Petsville Thu 13-Jan-11 11:17:01

Thanks, PacificDogwood - I've got similar working hours to you but a 5-day week.If DH can feed a bottle while I'm at work, great. If DS switches to reverse cycling, not great at all and I'll just have to give up BF - part of the reason why I'm so frantic about this is that I must get enough sleep when I go back to work: the job needs all my brainpower, and it's not exactly secure at the moment.

Agree with baggedandtagged - DS is nutritionally best off with BF, of course I know that, but he's been eating every 2 hours round the clock for 6 weeks and he's got a rotten, shattered, stressed mother who can't hand him to anyone else and get a break, and I wish we'd gone for mixed feeding from early on. There've been points in the last six weeks when he's been in danger of having no mother at all because I'm so desperate that I'd rather be dead. It's not PND, it's pure sleep deprivation. There's a reason why they use it as a form of torture.

tiktok Thu 13-Jan-11 11:18:55

Have you tried a cup, Petsville?

<with apologies to the OP re thread hijack>

Petsville, totally agree with you on the sleepdeprivation-is-torture!
Your DS might surprise you and take milk from somebody else when you are not there. Might. No guaratees. Are there ever any??
How old is your DS? Would you consider co-sleeping (was the only thing that stopped me from running away)?
If he is on some solids could he simply have more milk in his slops purees?
Yoghurt for added dairy?
Philadelphia into everything ('tis what I do)?

You sound really really stressed, so sorry to 'hear' that.
FWIW, I have returned to work 4x after mat leave and every single time the thought of it was far worse than the reality.
And the babies adjusted smile.

pommedeterre Thu 13-Jan-11 12:40:19

Our amazing NCT lady (president no less) told us that it doesn't matter when you introduce a bottle. it's nothing to do with us (mothers) but all about baby - if they don't want it and get food from other sources (boob, later on weaning) then they won't have it. Other babies are fine with it whenever it is introduced.
Thunk I've explained that particularly badly but hope gist is understood...

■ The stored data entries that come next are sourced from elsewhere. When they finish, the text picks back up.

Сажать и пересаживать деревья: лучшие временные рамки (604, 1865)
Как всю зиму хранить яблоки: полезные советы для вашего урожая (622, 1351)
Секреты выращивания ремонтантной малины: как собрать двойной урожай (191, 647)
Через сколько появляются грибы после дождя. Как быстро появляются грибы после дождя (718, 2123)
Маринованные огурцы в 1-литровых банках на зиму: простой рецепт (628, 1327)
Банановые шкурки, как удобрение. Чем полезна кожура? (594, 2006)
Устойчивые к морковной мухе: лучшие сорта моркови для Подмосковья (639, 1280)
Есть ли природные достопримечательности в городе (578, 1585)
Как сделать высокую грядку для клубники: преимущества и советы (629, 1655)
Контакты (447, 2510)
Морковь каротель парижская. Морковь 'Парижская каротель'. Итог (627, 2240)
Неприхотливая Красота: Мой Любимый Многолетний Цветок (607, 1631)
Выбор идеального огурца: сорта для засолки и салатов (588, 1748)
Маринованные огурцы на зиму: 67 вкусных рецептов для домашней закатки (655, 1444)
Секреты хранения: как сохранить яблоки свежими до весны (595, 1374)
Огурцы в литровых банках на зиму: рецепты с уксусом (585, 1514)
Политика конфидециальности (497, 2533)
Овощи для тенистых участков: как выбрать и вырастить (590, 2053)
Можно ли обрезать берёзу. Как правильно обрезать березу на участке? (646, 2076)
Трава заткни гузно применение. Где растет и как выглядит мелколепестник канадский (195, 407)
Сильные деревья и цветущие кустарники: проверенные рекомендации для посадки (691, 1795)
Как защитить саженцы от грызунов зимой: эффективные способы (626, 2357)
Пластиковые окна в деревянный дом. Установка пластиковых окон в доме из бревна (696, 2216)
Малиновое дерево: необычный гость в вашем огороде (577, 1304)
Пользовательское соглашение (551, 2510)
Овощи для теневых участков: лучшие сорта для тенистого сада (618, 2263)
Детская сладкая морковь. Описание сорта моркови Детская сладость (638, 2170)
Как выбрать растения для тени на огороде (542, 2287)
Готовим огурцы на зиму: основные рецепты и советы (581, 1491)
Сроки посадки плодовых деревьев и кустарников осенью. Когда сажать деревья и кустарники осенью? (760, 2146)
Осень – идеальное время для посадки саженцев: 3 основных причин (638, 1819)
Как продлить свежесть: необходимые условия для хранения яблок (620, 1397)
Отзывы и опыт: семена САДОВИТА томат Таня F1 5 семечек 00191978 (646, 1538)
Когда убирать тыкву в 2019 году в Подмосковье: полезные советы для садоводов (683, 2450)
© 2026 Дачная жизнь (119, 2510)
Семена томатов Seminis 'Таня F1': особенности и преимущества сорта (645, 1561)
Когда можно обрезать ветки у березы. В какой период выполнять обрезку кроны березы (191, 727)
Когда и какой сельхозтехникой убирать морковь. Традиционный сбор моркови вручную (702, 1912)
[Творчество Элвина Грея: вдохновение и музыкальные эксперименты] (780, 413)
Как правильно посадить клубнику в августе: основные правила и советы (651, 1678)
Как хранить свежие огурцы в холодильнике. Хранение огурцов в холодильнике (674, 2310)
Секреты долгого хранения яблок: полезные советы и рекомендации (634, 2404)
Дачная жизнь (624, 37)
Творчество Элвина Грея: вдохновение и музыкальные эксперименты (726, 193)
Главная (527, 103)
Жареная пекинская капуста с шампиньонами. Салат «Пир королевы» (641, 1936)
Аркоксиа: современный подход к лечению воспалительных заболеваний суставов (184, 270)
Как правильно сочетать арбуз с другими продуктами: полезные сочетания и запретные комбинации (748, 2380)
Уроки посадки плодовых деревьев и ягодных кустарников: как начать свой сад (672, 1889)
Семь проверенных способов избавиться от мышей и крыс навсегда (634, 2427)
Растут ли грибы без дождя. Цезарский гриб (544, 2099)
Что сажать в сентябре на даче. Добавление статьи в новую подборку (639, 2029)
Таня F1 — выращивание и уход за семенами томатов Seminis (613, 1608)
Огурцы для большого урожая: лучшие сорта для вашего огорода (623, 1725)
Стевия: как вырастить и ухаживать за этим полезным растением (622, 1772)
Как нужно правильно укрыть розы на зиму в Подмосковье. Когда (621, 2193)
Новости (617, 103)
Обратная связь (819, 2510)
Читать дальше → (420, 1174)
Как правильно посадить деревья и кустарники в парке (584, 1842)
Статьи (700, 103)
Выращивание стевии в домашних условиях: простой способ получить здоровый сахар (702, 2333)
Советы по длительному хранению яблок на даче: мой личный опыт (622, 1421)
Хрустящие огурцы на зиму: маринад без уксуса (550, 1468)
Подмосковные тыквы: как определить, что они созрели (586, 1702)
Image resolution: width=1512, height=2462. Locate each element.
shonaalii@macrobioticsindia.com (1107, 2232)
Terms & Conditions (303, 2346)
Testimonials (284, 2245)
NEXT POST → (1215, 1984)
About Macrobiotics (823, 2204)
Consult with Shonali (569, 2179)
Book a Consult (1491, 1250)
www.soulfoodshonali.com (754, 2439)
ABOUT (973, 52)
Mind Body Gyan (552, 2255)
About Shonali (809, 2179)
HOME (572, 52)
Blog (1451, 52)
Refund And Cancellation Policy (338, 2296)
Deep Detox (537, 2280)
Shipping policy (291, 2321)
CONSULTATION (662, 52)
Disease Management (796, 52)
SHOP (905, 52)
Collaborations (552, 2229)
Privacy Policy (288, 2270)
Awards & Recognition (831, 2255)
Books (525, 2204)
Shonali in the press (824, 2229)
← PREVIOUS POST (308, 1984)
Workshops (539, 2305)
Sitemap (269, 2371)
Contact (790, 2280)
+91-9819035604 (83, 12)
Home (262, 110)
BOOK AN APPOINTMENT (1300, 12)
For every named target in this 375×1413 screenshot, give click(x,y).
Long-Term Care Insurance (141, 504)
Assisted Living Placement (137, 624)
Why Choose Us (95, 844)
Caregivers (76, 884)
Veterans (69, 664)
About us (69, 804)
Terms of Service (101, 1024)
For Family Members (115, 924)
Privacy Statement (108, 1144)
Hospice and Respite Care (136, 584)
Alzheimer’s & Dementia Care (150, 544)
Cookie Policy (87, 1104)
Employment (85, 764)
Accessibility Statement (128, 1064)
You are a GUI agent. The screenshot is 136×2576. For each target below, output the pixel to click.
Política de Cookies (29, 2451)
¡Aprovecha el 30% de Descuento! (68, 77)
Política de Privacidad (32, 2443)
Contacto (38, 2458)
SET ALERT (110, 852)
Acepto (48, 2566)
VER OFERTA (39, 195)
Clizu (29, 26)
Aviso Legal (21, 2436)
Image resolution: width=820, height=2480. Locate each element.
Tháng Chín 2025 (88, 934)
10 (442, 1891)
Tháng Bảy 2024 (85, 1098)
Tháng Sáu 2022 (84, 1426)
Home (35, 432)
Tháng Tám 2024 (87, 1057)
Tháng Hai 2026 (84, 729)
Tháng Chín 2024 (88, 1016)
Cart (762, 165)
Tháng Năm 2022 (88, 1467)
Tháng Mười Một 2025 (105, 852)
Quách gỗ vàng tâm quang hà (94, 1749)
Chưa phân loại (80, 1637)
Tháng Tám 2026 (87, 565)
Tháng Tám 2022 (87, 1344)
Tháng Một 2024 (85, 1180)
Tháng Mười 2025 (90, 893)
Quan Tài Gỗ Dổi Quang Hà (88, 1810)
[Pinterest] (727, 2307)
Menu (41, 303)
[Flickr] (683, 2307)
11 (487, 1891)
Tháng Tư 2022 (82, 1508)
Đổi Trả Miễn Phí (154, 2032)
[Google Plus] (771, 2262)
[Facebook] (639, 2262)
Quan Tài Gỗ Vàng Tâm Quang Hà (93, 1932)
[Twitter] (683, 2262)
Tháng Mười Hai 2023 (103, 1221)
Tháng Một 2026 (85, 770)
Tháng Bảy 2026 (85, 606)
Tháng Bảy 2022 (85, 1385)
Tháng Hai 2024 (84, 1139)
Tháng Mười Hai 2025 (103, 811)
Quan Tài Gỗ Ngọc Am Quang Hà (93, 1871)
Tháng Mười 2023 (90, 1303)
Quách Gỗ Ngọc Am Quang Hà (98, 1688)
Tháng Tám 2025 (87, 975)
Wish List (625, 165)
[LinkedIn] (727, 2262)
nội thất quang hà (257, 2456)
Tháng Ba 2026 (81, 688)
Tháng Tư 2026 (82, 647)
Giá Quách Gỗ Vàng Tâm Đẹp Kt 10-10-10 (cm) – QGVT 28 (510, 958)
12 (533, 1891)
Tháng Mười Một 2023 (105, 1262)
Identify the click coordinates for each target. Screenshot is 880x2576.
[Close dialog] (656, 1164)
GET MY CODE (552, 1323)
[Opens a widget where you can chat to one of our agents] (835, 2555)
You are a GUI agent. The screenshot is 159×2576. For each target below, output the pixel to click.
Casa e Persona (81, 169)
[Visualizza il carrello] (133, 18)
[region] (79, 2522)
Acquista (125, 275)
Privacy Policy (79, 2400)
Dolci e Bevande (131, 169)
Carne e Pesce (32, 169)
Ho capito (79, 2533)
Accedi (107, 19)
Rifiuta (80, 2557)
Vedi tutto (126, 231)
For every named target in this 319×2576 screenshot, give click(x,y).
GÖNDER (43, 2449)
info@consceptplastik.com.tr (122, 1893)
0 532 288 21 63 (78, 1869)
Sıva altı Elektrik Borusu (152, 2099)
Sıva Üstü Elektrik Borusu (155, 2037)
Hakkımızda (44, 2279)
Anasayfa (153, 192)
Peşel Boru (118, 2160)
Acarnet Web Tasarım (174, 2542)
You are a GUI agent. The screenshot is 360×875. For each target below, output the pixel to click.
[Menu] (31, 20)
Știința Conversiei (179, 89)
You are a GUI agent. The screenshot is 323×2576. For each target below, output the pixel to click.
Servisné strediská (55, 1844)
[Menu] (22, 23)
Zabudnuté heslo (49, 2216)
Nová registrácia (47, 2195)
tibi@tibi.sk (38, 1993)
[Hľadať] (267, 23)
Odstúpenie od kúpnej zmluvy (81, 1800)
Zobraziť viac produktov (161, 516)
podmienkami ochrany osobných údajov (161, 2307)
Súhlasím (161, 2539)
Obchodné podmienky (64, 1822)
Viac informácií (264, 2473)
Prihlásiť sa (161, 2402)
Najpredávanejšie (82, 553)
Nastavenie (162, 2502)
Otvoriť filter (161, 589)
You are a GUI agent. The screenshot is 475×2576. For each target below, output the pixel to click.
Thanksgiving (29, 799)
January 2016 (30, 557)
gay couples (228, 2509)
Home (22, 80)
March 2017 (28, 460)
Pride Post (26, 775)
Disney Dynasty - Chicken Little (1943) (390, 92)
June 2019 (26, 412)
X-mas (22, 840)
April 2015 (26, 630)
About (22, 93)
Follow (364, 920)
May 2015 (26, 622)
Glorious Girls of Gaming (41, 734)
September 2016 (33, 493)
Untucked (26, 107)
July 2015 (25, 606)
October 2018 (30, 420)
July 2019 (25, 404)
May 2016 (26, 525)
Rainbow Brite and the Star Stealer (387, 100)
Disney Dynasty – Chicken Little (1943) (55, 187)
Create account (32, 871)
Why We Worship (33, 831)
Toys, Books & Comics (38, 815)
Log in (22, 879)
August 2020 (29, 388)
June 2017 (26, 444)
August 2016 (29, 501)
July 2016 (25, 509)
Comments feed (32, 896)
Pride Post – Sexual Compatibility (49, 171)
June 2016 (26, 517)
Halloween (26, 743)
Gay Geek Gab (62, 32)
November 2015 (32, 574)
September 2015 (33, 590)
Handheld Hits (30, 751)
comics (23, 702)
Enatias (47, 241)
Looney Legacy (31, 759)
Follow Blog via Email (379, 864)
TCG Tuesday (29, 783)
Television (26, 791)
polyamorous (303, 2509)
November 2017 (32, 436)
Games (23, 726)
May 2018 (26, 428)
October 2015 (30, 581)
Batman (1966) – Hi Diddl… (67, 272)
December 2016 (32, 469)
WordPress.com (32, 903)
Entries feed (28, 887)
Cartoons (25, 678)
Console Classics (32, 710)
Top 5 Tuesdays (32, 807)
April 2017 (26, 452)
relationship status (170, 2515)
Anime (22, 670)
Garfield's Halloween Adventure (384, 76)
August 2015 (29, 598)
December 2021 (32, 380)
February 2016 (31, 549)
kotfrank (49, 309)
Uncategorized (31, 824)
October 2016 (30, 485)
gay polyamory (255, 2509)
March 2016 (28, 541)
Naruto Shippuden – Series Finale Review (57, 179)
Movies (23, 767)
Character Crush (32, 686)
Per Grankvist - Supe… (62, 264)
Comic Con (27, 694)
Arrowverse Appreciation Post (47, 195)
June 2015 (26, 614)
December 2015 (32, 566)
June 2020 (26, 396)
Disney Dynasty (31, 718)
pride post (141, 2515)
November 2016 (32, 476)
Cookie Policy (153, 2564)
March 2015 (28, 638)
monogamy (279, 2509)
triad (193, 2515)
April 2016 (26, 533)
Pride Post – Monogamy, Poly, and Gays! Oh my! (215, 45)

Petsville Thu 13-Jan-11 15:18:46

The only thing I'm worried about is the feeding - DH is brilliant with DS, much better than me, and I'm raring to get back to work (should really have gone back earlier, I think). Thanks so much for the encouragement, PacificDogwood : I'll bear the feeding tips in mind (he isn't on solids yet, but will be in a week or two). I can't co-sleep, alas: have tried it and I just can't sleep at all with DS in the bed with me. I have seriously thought about running away!

tiktok, we've tried a cup (in fact two kinds of cup) - no dice so far, but we're going to keep trying.

katypic Sun 20-Jan-13 14:30:47

It doesn't necessarily follow that if you introduce a bottle early you won't have problems. I mostly breast fed with occasional bottle from a few weeks with both mine. Number 1 switched with out trouble, number 2 has started refusing bottles at 4 months after previously taking them and nothing I do seems to work to get him to drink it. I agree though, a bottle refuser is a nightmare, I feel utterly trapped. I've had to cancel my weekly dance class and turn down evening invites as I can't leave him with my husband for fear he'll need a feed while I'm out. sad

tiktok Sun 20-Jan-13 14:41:59

(Zombie threadsmile )

At four months, most bf babies are able to go a couple of hours or so without a feed, if they have a loving and hard-working carer prepared to do the jiggling and patting and playing that most babies of this age will grudgingly accept if mum's not around. It might not be a whole lotta fun and it might be intense and challenging, but it will not be a nightmare if the carer is creative - including taking the baby out in the car or pram (well wrapped up if it's in a snowstorm smile - and confident.

It won't help to fight the baby to take a bottle.

A healthy baby will be fine waiting to be fed until mummy comes back.